Task brief - Would you print, word for word, only the lines running from the line with "Viewport: 582px width, 728px height." to the last line of the entries, without the pictures?

===== Excerpted data

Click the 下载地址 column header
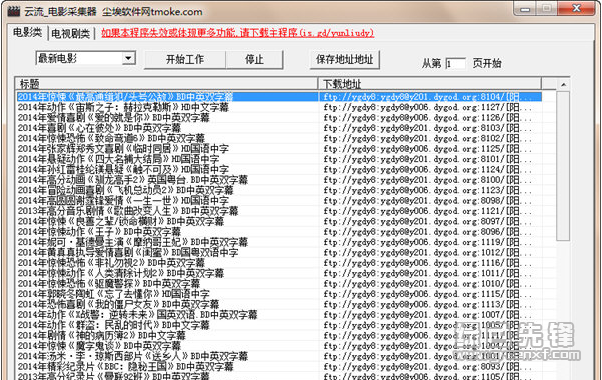602x380 pixels. [x=430, y=84]
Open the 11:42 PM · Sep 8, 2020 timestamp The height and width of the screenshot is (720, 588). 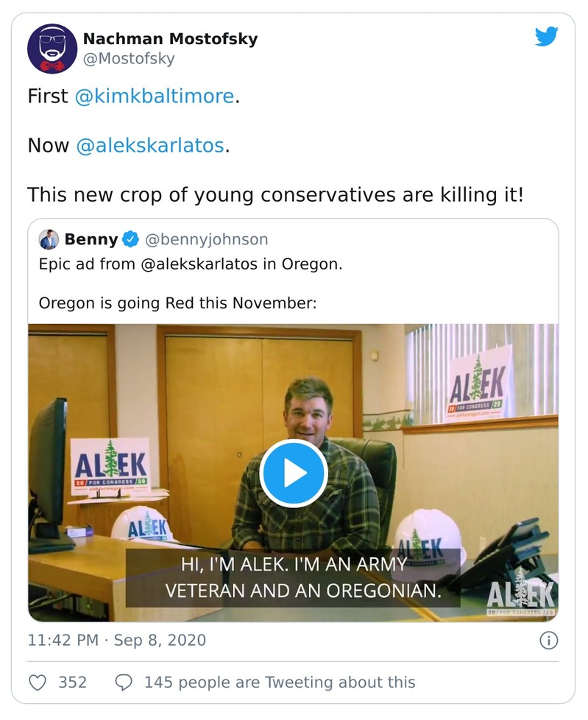point(117,640)
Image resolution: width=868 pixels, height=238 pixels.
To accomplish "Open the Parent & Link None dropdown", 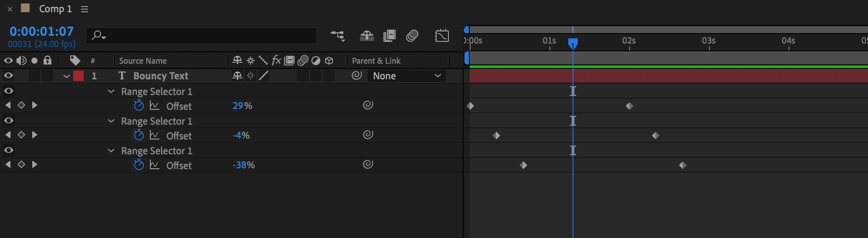I will point(407,76).
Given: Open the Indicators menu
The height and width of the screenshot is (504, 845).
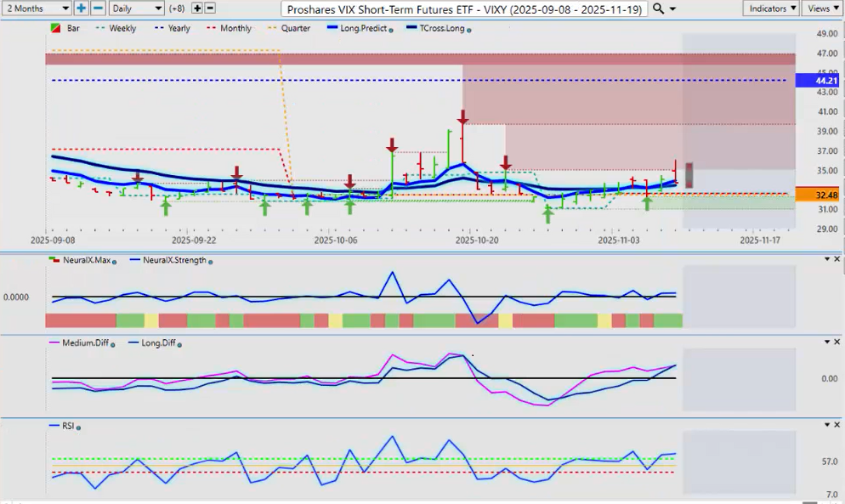Looking at the screenshot, I should [770, 8].
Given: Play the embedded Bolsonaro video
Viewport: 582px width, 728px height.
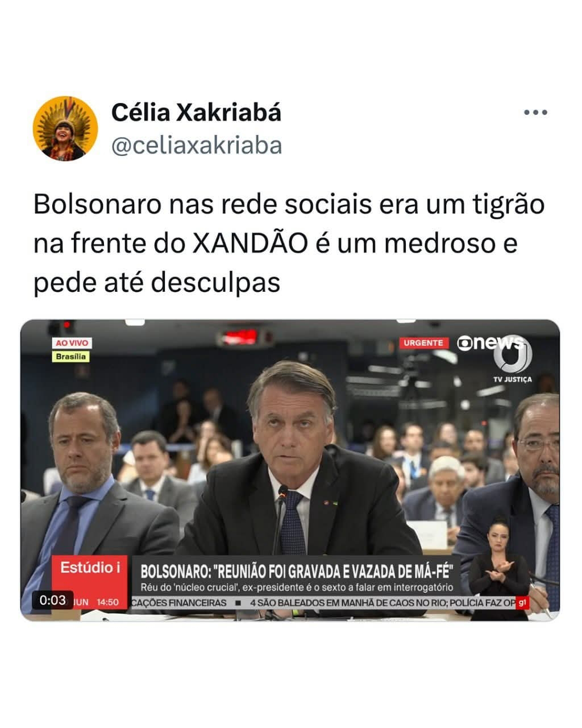Looking at the screenshot, I should pyautogui.click(x=290, y=470).
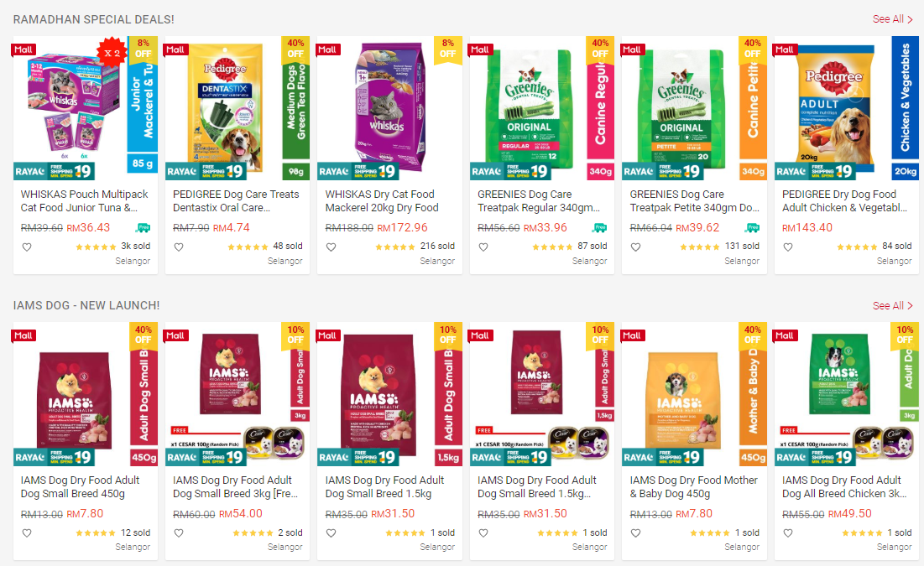Open IAMS Dog Dry Food Mother & Baby title
Screen dimensions: 924x566
click(x=693, y=487)
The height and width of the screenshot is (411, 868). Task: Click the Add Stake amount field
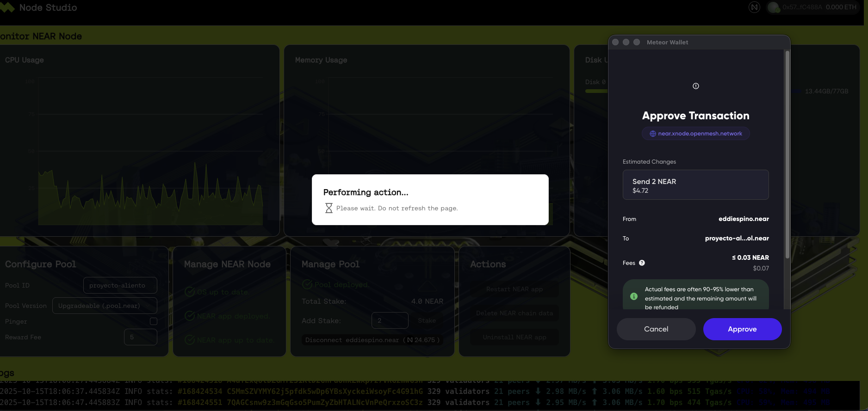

==========

Response area -
Viewport: 582px width, 728px height.
Looking at the screenshot, I should pyautogui.click(x=290, y=470).
Open IAMS Dog Dry Food Mother & Baby title
Screen dimensions: 924x566
click(x=693, y=487)
The height and width of the screenshot is (411, 868). Task: Click the Add Stake amount field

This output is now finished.